The response to Theresa is that her cooperation with her husband, even when he uses a condom, may be morally acceptable under three conditions according to the Vade Mecum for Confessors Concerning Some Aspects of the Morality of Conjugal Life (1997):

---When the action of the cooperating spouse is not wrong in itself. For example, as in the case above, Theresa is doing nothing to herself to make the act infertile; rather, her husband is.

---When proportionally grave reasons exist for cooperating in the sin of the spouse. In our case, Theresa is working hard to keep her marriage intact, to protect the marriage bond.

---When one is seeking to help the other spouse to desist from such conduct (although not necessarily in that moment nor on every single occasion). Again, Theresa clearly did what she could and worked hard to move her husband to accept NFP, and presumably continues to do so.

It should be remarked that this question of licit cooperation in a contraceptive act as outlined above would have to be carefully reevaluated if the contraceptive means might lead to any kind of abortions, even unintentional ones (as might be the case with birth control pills and certainly is the case with Intra Uterine Devices).

The abortive effect
Finally, it needs to be mentioned that there is growing awareness that certain "contraceptives" like the birth control pill may actually have an abortive effect. It is becoming clear that hormonal methods not only suppress ovulation to prevent fertilization, and so are definitely contraceptive, but that also, at times, the contraceptive action fails and fertilization can and does take place. When this happens, these same contraceptives then work to make it impossible for the new life to implant in the uterus and thus cause an early abortion.

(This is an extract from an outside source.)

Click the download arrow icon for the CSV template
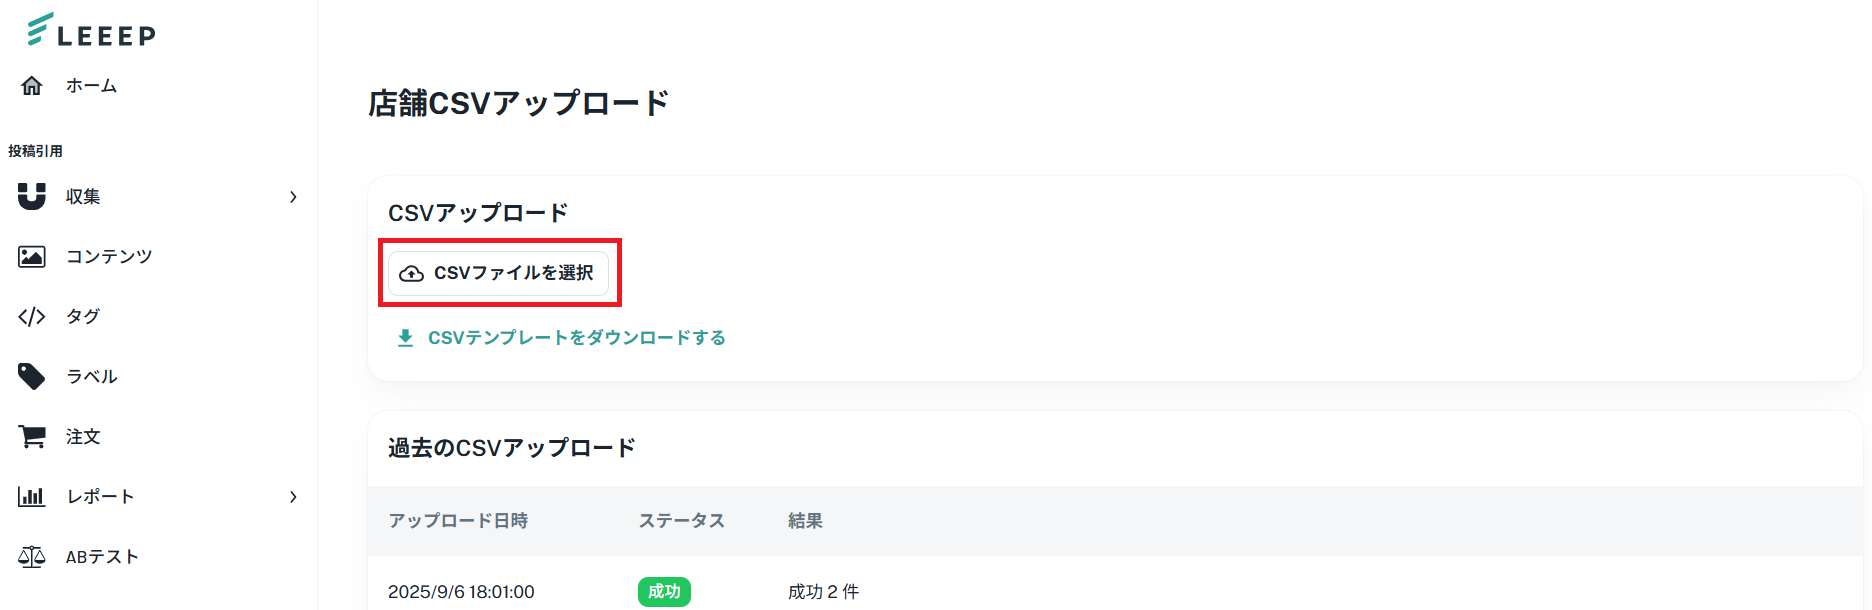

This effect is much more likely in the case of hormone regimens designed to be ingested after intercourse like the "morning-after" pill. When such methods are used after fertilization has already taken place, their only possible effect is abortive.

The decision by a married couple to use Natural Family Planning is a deeply spiritual commitment. It challenges couples to accept each other as they are, to accept children as a gift from God and identify themselves as intimately involved with God as willing partners in bringing new life forth. It also means that a couple recognizes God's supreme place in their lives and in the world:

"You are not your own; you were bought with a price. So glorify God in your body" (I Cor 6: 19-20).

As the bishops state in the conclusion of "Married Love and the Gift of Life":

"The Church's teaching on marital sexuality is an invitation for men and women --- an invitation to let God be God, to receive the gift of God's love and care, and to let this gift inform and transform us, so we may share that love with each other and with the world."

Vincentian Father Richard Benson is academic dean and professor of moral theology at St. John's Seminary, Camarillo. His column appears monthly in The Tidings.